Report every line of the records below that contains the word "agent".
───── Data excerpts
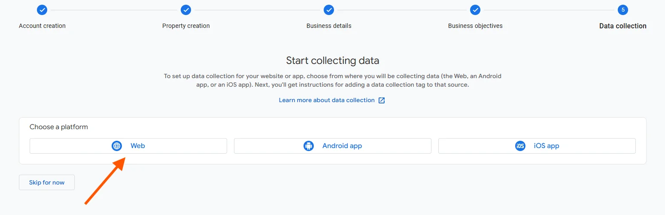Jump to the Business objectives step label
The image size is (665, 215).
pyautogui.click(x=475, y=26)
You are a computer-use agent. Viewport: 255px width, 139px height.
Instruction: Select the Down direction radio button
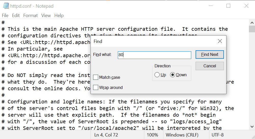pyautogui.click(x=173, y=75)
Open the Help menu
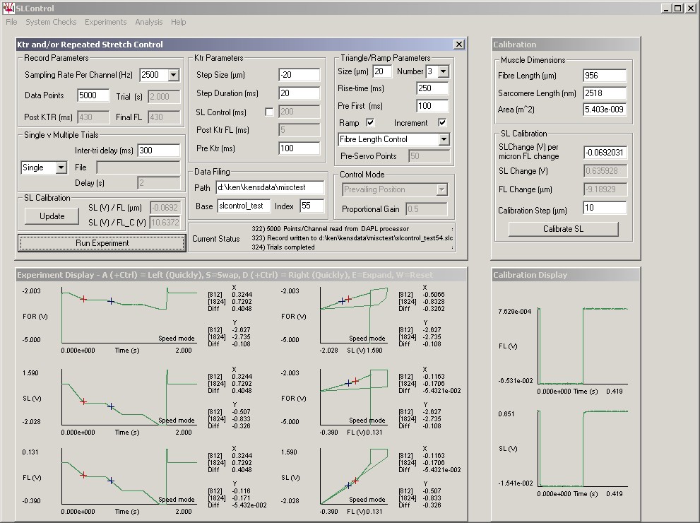The image size is (700, 523). [x=178, y=22]
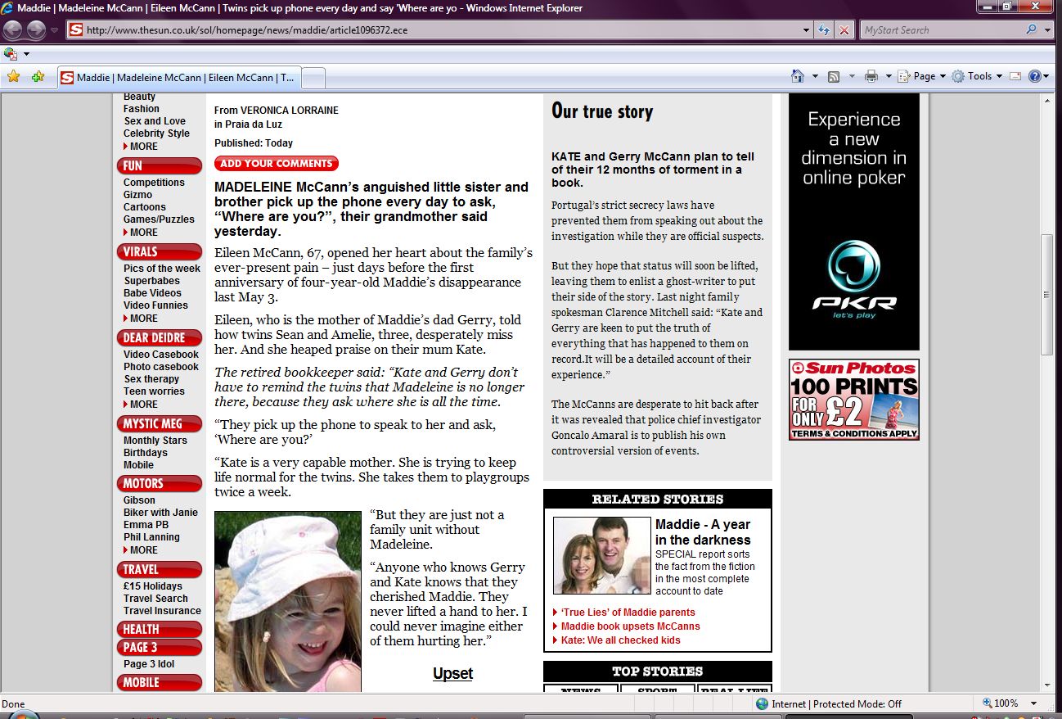This screenshot has width=1062, height=719.
Task: Click the Refresh page icon
Action: [x=825, y=30]
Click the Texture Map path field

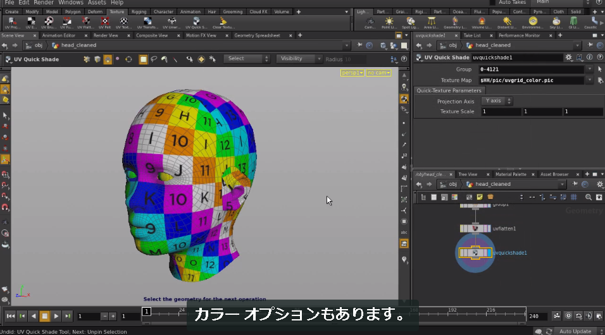tap(531, 80)

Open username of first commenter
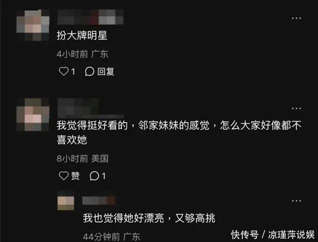(x=90, y=17)
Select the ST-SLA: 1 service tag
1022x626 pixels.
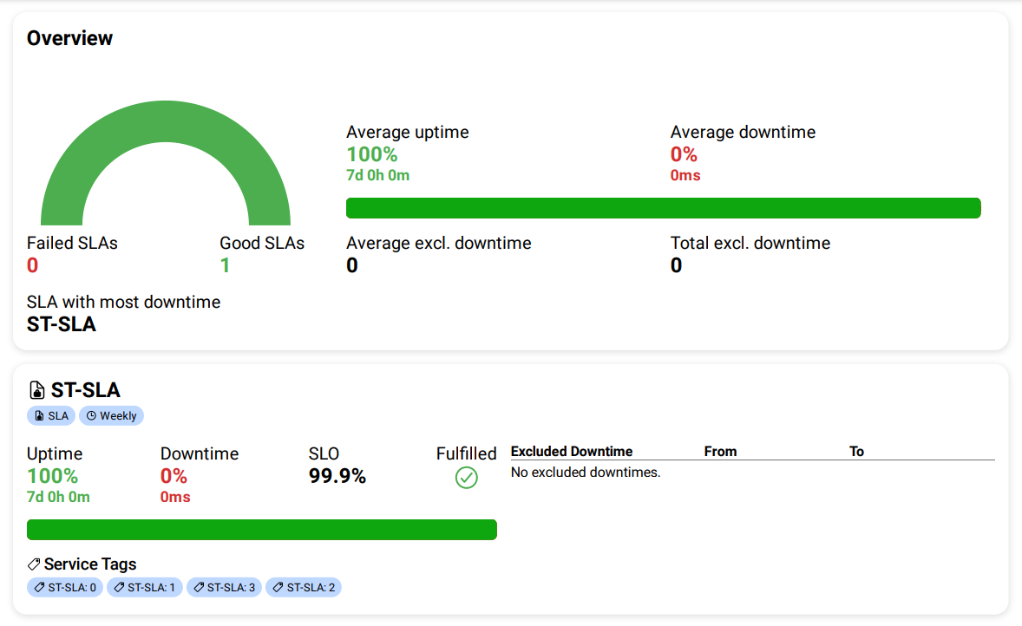pos(144,588)
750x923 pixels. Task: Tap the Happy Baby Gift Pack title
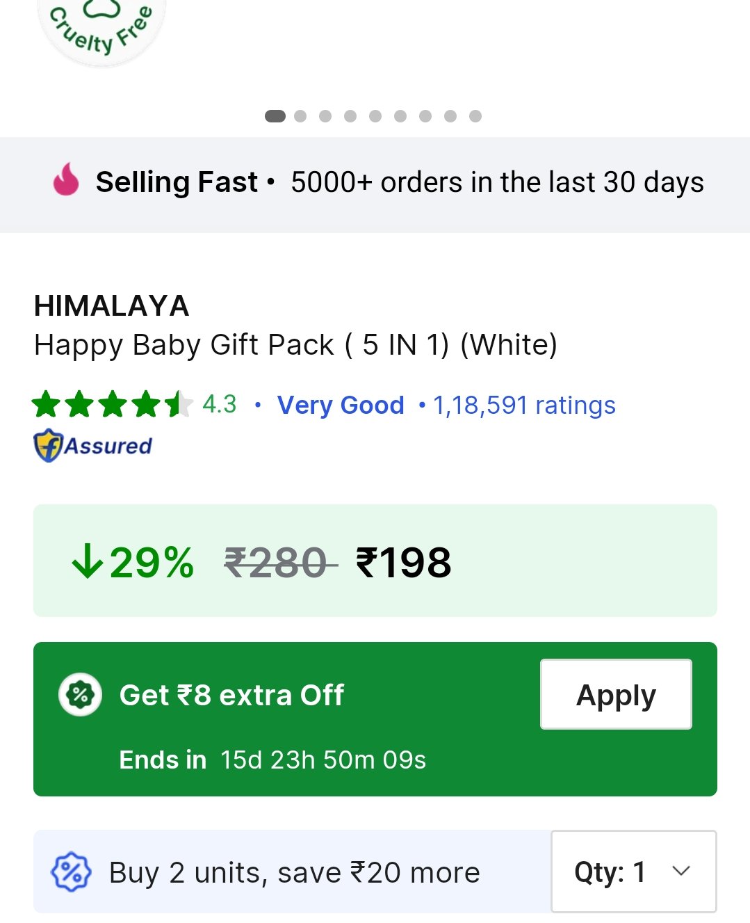pos(295,345)
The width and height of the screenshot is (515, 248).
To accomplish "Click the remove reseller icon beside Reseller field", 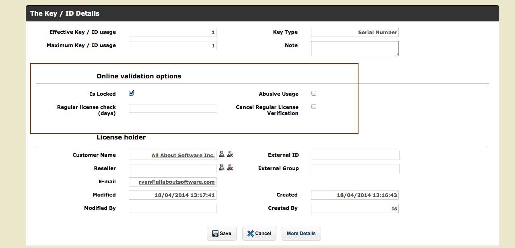I will (x=230, y=168).
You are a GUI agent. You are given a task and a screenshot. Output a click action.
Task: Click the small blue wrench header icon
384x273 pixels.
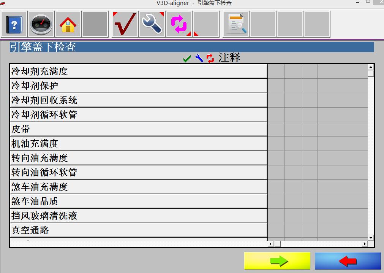point(199,59)
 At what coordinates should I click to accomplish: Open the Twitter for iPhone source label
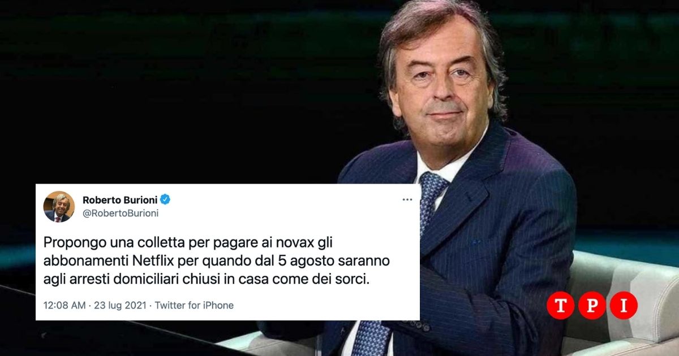194,305
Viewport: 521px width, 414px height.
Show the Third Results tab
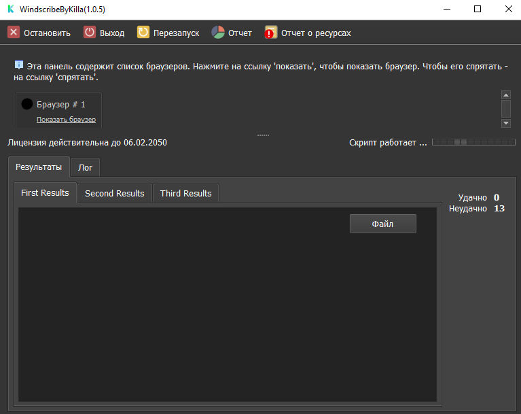185,194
──────────
_Result_
You are a computer-use agent. Viewport: 255px width, 139px height.
You are a GUI agent. You are given a task and a screenshot. Output a click action.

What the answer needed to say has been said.